It's not about banning together. Statistics show that smokers as a group are more proned to (insert any limited number of diseases here) and companies who provide health insurance are unwilling to burden the costs of rising insurance rates. If they can keep their employees healthier, then their bottom line is also more healthy. Turner Broadcasting banned smoking of all employees years ago. You can't smoke at home. You can't smoke on the weekends. You can't smoke.
Actually "statistics show that smokers as a group" are no less productive, take no more days off, are no more sickly, and are therefore no more costly than other workers. The only people who disagree are anti-smokers, and if they're talkin' they're lyin'. Obesity costs companies more, as does poverty. One of the major British insurance actuaries recently broke the story that they overcharge smokers since there's no difference in smokers and nonsmokers, statistically, at least until age 40.

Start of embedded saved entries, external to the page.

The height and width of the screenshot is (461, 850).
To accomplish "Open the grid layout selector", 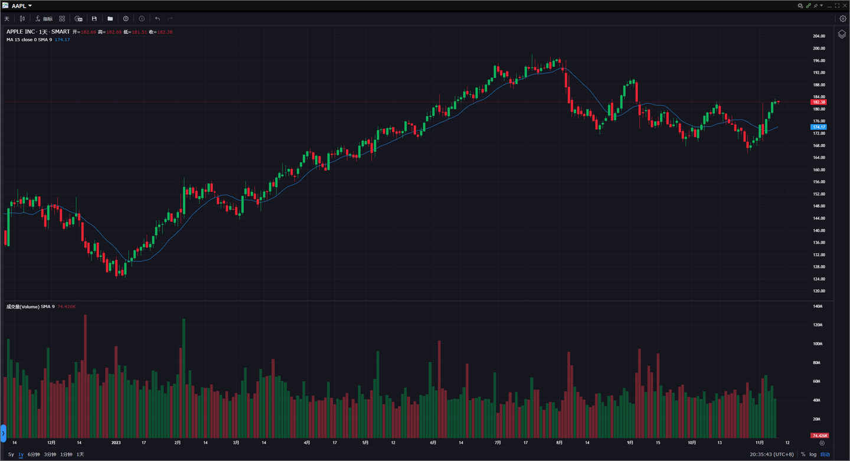I will (61, 18).
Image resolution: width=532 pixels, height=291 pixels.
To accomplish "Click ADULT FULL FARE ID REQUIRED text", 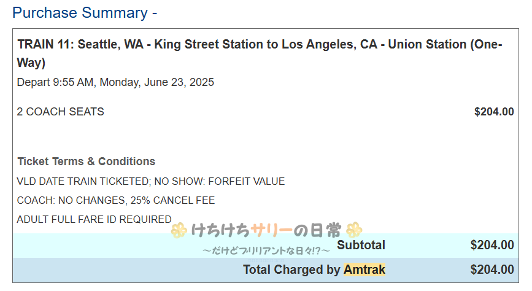I will click(x=94, y=219).
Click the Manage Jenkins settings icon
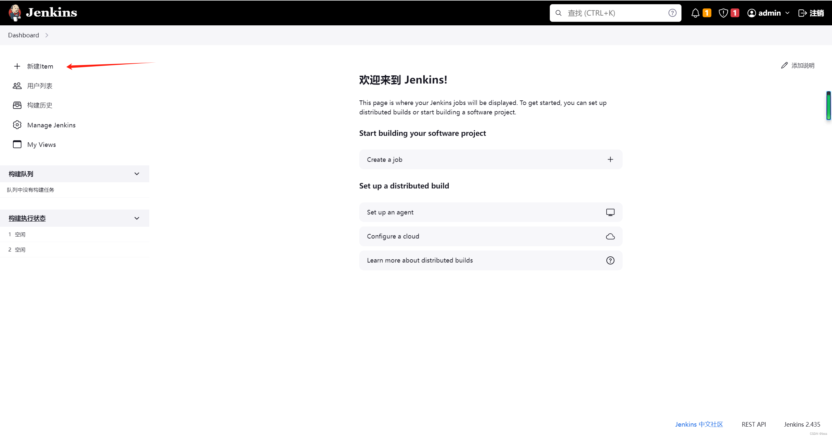This screenshot has height=438, width=832. pos(17,124)
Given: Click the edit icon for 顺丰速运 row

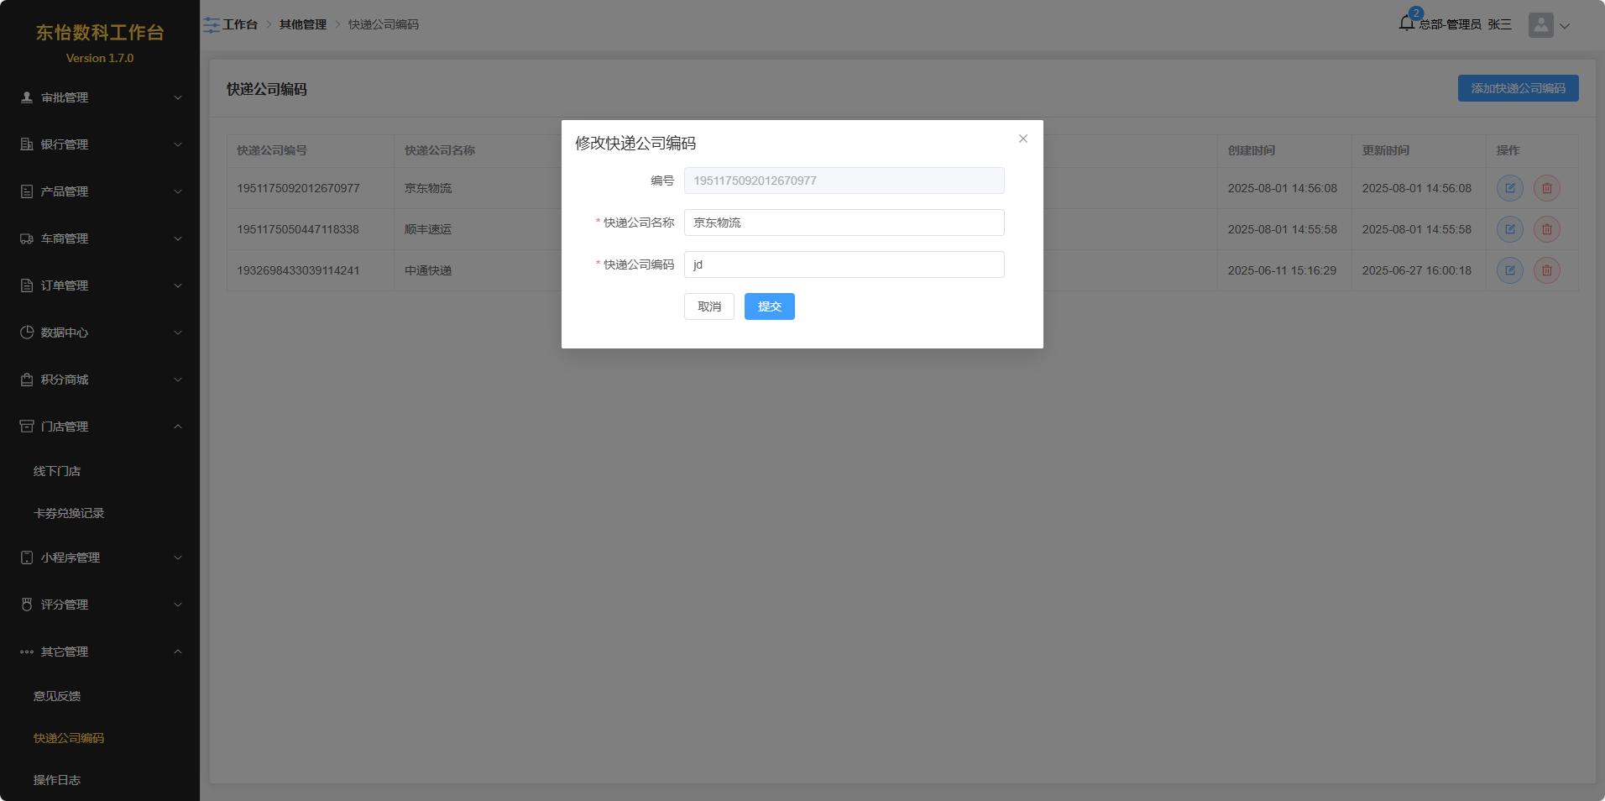Looking at the screenshot, I should tap(1509, 229).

If they can keep their employees healthier, then their bottom line is also more healthy. Turner Broadcasting banned smoking of all employees years ago. You can't smoke at home. You can't smoke on the weekends. You can't smoke.

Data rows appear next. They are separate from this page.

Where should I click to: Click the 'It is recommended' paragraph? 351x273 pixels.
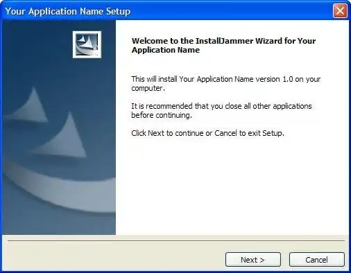coord(221,110)
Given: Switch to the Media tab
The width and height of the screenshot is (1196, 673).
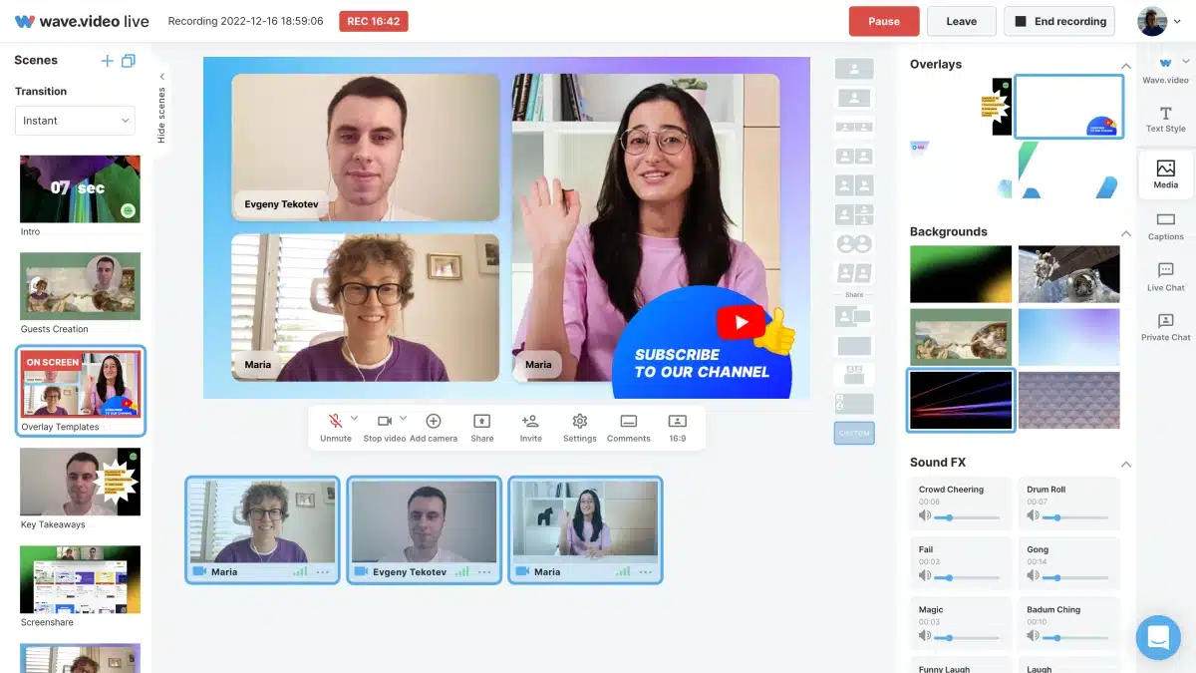Looking at the screenshot, I should click(1165, 173).
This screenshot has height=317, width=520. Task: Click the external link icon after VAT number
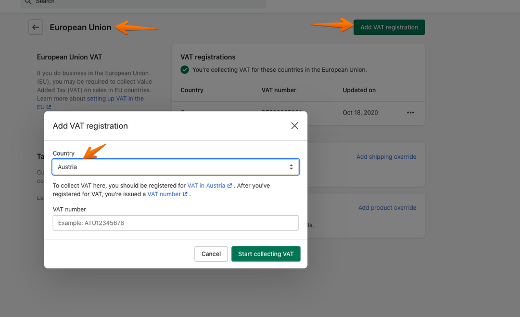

Just one more reason I wouldn't work for Ted Turner in ANY capacity, and it's Turner's loss, not mine.
Would you care to post a link to these statistics.
I don't want to call you a liar but I think you're either mistaken or someone has fed you a line of anti-ism.
Studies that I have seen actually point to the fact that smokers take no more sick days, take no more time off, and have no more 'diseases' than nonsmokers, at least until later in life.